The two defect classes that affected the JavaScript and Python SDKs largely do not apply to the Rust crate by design, as detailed below.

qweb3 (Rust) is a thin client over the q_* JSON-RPC. Post-quantum signing is delegated to the external crates listed under Trust boundary, which require their own review.
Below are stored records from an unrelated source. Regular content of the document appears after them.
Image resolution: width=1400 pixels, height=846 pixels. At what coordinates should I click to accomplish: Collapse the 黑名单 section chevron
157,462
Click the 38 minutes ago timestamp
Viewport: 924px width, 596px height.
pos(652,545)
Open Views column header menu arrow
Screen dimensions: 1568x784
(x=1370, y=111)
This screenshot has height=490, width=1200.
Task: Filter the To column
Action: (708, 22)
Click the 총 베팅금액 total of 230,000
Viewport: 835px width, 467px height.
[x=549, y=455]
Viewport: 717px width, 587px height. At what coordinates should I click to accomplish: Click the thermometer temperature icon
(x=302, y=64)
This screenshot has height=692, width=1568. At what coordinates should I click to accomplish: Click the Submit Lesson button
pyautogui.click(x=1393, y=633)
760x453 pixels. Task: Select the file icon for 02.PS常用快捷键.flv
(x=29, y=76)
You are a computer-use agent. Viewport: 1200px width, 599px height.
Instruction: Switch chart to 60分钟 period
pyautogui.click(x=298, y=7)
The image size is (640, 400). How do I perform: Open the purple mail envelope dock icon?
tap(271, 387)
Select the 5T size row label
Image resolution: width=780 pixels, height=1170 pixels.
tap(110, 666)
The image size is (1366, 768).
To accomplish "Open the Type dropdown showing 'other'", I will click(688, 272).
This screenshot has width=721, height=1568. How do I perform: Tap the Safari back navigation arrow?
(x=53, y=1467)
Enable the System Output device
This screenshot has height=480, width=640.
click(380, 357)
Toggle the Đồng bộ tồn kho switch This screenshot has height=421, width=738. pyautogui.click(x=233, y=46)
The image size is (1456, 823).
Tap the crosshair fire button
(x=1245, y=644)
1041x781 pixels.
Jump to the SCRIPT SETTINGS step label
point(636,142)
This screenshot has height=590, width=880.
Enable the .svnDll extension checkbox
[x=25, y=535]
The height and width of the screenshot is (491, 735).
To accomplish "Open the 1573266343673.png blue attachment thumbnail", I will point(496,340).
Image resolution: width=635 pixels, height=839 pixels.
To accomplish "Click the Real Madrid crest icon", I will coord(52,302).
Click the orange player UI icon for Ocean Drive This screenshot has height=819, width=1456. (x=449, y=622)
Cross-SDK findings: applicability to Rust

ID JS/Py issue Status in the Rust crate
KEY-001 Secret material reachable through default serialization/printing Not applicable. The secret-holding Wallet type derives no Debug, Display, or Serialize; only the public Account type derives Debug, and it carries no secret fields. The seed and secret key are zeroized on Drop.
KEY-003 CLI printed secrets / accepted the seed as argv Not applicable. The crate is a library; it ships no secret-printing CLI.
VAL-001 REST path-segment injection from unvalidated input Not applicable. Requests use JSON-RPC with parameters in the request body, not interpolated into URL paths.
VAL-002 Non-total verify() / scheme fall-through Low residual. The signature scheme is a typed enum (no string fall-through to a default algorithm). Confirmation that verify returns false on every malformed input - rather than returning an error to the caller - will be re-checked at the point of the crates.io release.

Verified sound

  • Cryptography. Accounts originate from a 24-word BIP-39 mnemonic (256-bit entropy). Seeds are derived by PBKDF2-HMAC-SHA512. Per-message signing randomness is derived deterministically from the seed and message (ChaCha20Rng seeded with blake2_256(seed || message)), which avoids any nonce-reuse failure mode and removes the dependency on an OS RNG at signing time. The sign/verify round-trip passes for all schemes.
  • Address derivation. Q1... = Bech32m of SHA3-256(public_key)[0:20] with the leading 0x40 brand byte; consistent across all three SDKs.
  • Memory safety of key material. Wallet holds the seed and secret key in fixed buffers that are zeroized on Drop, and the type is not printable or serializable.
  • Dependencies. cargo audit reports no actionable vulnerabilities.

Trust boundary

The crate delegates all signing, per-signature randomness, and verification math to external crates that are outside the scope of this assessment and require their own cryptographic review:

  • Falcon-512 - fn-dsa
  • ML-DSA / Dilithium - FIPS-204 (fips204)
  • SLH-DSA / SPHINCS+ - FIPS-205 (fips205)

Recommendations for integrators

  1. Track the crates.io release; until then, pin to a specific commit.
  2. For high-value keys, hold key material in an HSM or OS keystore. The Drop-time zeroization reduces the window in which a secret sits in process memory, but no software library can prevent code running in the same process from reading a live key.